The problem is that IF you take out the maximum percentages early on with a 25 year period, you will over-withdraw in the early years, such that your rolling 25 year periods will have less and less to work with as you age. I'd never do that, but have no problem using 95 until i am at least 80..and then re-visit moving to 99 if I felt smug about living long. The biggest spending years of a senior generally are the first decade after retirement and then potentially the last 2-5 years in assisted care.
I should have mentioned that that is exactly the reason for doing it. To overweight the first years.
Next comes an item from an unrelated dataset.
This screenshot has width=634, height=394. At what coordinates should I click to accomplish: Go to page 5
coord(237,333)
I think it depends on your personal situation including starting value, province of residence, health, etc. Here in Alberta, for example, I know because my Mom is doing it, that I can spend my later years in a very nice assisted living lodge where my cost = whatever my income is minus $315. In her case that means CPP + OAS + OAS Supplement + Alberta Seniors Benefit - $315 = monthly cost of the lodge. The rest of the actual cost of the lodge is paid by Alberta Health Care. But that's getting quickly off topic.
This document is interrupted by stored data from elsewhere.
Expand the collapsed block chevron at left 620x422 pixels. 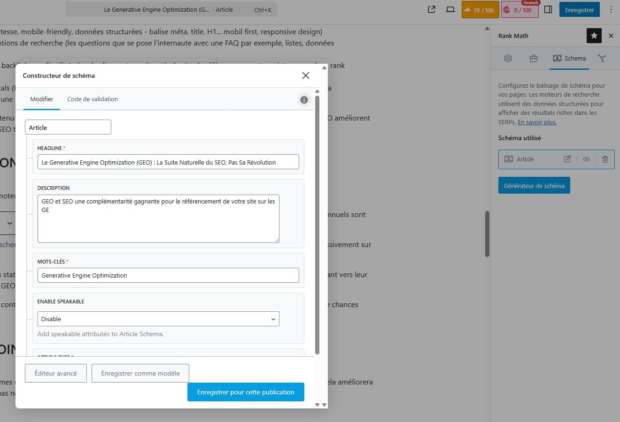[9, 223]
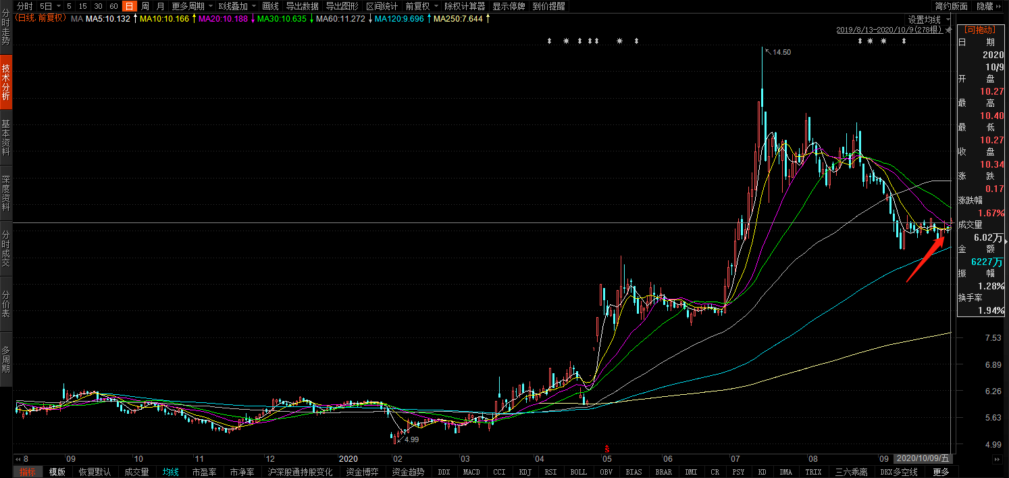Click the pin icon beside the date range
The width and height of the screenshot is (1009, 478).
948,30

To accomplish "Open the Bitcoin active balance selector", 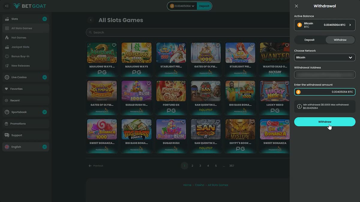I will coord(325,25).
Playing with the VPW spreadsheet myself, "restarting" my retirement at various ages up to 74 (=99-25) with a constant 25 year outlook, ie; 62-87, 63-88, etc. up to 74-99, the spreadsheet always takes 5.9% in the new "first" year. Whereas with the spreadsheet age range set to 62 to 99 it starts at 4.8% and reaches 5.9% at age 74. So yes, it takes 1% or so more each year till age 74 so your gonna have less to work with later on, but probably not such a huge amount as to threaten your future. I thought it was an interesting twist.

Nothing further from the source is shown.